**Extrait source**:
+===+
« Angoissante », « anxiogène », « stressante »… Les adjectifs pour définir la période de crise sanitaire que nous venons de vivre sont multiples. « La pandémie a révélé l’importance du sujet de la santé mentale », soulignait Emmanuel Macron lors des Assises de la santé mentale et de la psychiatrie, en septembre dernier.
C’est pour venir en aide aux personnes souffrant de difficultés psychologiques que le dispositif « MonPsy » a été lancé début avril. Il permet à tous les patients, dès l’âge de trois ans, d’obtenir un remboursement complet par l’Assurance maladie (60 %) et la complémentaire santé (40 %) de huit séances avec psychologue par an.
Quand on y regarde de plus près, ce dispositif n’est cependant pas ouvert à tous. En effet, seuls les patients atteints de troubles « légers à modérés » peuvent bénéficier du remboursement de ces huit séances. Des critères qui incluent, d’après le guide du ministère de la Santé à l’attention des thérapeutes, « un trouble anxieux d’intensité légère à modérée, un trouble dépressif d’intensité légère à modérée, un mésusage de tabac, d’alcool et/ou de cannabis (hors dépendance), un trouble du comportement alimentaire sans critère de gravité ».
+===+
**Données sources**:

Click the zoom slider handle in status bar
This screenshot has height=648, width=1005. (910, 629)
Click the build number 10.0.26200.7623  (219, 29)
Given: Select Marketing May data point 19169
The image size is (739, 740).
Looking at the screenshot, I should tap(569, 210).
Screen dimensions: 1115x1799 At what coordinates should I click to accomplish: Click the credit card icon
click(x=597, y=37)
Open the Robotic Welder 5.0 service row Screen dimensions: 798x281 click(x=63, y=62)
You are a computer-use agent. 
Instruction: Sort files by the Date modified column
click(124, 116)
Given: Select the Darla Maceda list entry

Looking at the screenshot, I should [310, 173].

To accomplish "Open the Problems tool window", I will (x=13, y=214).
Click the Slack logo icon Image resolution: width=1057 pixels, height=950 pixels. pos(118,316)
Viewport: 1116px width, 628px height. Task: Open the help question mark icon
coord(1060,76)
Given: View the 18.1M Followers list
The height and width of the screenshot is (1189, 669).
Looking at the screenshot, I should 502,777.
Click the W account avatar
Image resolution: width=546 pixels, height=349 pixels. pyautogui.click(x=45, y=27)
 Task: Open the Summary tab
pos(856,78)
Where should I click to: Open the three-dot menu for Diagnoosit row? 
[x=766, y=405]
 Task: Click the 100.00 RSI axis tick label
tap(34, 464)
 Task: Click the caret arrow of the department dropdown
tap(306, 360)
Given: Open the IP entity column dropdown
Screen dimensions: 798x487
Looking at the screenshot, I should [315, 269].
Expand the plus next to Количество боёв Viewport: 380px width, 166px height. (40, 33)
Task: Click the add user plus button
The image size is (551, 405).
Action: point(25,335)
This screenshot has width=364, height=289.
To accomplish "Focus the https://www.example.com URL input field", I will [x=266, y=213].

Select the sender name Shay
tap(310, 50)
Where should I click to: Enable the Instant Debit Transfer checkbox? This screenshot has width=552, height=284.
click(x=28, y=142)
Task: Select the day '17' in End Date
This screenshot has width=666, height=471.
+===+
**Consigne 1**:
Répondez aux questions suivantes d'après le texte sur le dispositif MonPsy :
(a) Lors de quel événement Emmanuel Macron a-t-il affirmé que la pandémie avait révélé l'importance de la santé mentale ?
(b) Quelle part du remboursement des séances l'Assurance maladie prend-elle en charge ?
(c) Quels patients peuvent bénéficier du remboursement des huit séances ?
**Consigne 2**:
Ces affirmations concordent-elles avec le texte sur le dispositif MonPsy ? Répondez par oui ou non et citez les mots du texte qui tranchent.
(a) Le dispositif MonPsy est ouvert aux patients dès l'âge de trois ans.
(b) Le dispositif permet le remboursement de douze séances par an.
(c) Le mésusage d'alcool avec dépendance figure parmi les critères retenus.
**Consigne 3**: Poursuivez, s'il vous plaît, le texte sur le dispositif MonPsy à la suite de sa dernière phrase.

**Corrigé 1**:
(a) Lors des Assises de la santé mentale et de la psychiatrie, en septembre dernier.
(b) 60 %.
(c) Seuls les patients atteints de troubles « légers à modérés ».

**Corrigé 2**:
(a) Oui : « dès l’âge de trois ans ».
(b) Non : « huit séances avec psychologue par an ».
(c) Non : « un mésusage de tabac, d’alcool et/ou de cannabis (hors dépendance) ».

**Corrigé 3**:
Pour la psychologue Janina Hami-Carlson, « ces huit sessions remboursées avec un psychologue sont mieux que rien ». Cette Vénissianne, qui fait elle-même partie du dispositif, estime qu’il y a « une classe médiane qui ne peut pas se permettre de payer des rendez-vous chez le psychologue » face à certains prix exercés mais qu’elle juge tout de même « plutôt juste face à la qualification des professionnels« .
La thérapeute, Espagnole d’origine chilienne, s’est spécialisée dans l’accompagnement des femmes, notamment celles touchées par un stress post-traumatique ou en proie à des crises d’angoisse ou d’anxiété. Depuis quelques semaines, elle a vu le nombre de ses consultations augmenter drastiquement : « Beaucoup de personnes sont venues, tous mes créneaux sont complets », souligne-t-elle.
Des psychologues mis sous-tutelle ?
Cependant, elle n’est pas complètement convaincue par « MonPsy ». « Je fais mon métier par vocation, l’argent n’est pas mon objectif, explique-t-elle. Je suis rentrée dans le dispositif pour aider mes patientes. C’est une idée géniale, mais c’est mal géré. »
Elle estime que sur le long terme, « le psychologue va payer de sa poche ». En effet, ce n’est pas le professionnel qui décide du prix de la consultation, chaque session est à un prix fixe de 30 euros. Une tarification qui n’est « pas viable, qui précarise le métier de psychologue et le cadre de soin », estime Blandine Riamon, psychologue et secrétaire régionale du Syndicat national des psychologues.
Son syndicat regrette que la profession n’ait pas été associée aux discussions pour la création de « MonPsy ». Et comme elle, plus de 2 000 thérapeutes appellent à boycotter le dispositif. « ‘Monpsy’ n’est respectueux ni envers les patients, ni envers la profession », s’exaspère la syndicaliste.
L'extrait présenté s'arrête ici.